Print the data below word for word, keeping every line the same.
[Start Material provided]
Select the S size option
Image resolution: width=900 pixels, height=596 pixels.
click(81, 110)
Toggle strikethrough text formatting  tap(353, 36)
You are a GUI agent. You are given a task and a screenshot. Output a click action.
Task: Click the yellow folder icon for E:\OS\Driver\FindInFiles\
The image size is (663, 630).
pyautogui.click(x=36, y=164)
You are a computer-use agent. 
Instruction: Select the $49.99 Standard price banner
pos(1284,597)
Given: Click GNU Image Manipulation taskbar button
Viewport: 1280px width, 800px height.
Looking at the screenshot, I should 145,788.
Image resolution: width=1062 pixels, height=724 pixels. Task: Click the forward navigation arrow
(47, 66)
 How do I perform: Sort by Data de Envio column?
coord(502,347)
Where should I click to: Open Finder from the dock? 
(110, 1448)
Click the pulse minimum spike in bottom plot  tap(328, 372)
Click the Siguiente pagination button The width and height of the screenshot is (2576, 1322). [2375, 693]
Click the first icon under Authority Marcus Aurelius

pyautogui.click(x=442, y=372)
[End Material provided]
**Output for this task:**
Select the S size option
Image resolution: width=900 pixels, height=596 pixels.
click(81, 110)
Toggle strikethrough text formatting  tap(353, 36)
You are a GUI agent. You are given a task and a screenshot. Output a click action.
Task: Click the yellow folder icon for E:\OS\Driver\FindInFiles\
The image size is (663, 630).
pyautogui.click(x=36, y=164)
You are a computer-use agent. 
Instruction: Select the $49.99 Standard price banner
pos(1284,597)
Given: Click GNU Image Manipulation taskbar button
Viewport: 1280px width, 800px height.
Looking at the screenshot, I should 145,788.
Image resolution: width=1062 pixels, height=724 pixels. Task: Click the forward navigation arrow
(47, 66)
 How do I perform: Sort by Data de Envio column?
coord(502,347)
Where should I click to: Open Finder from the dock? 
(110, 1448)
Click the pulse minimum spike in bottom plot  tap(328, 372)
Click the Siguiente pagination button The width and height of the screenshot is (2576, 1322). [2375, 693]
Click the first icon under Authority Marcus Aurelius

pyautogui.click(x=442, y=372)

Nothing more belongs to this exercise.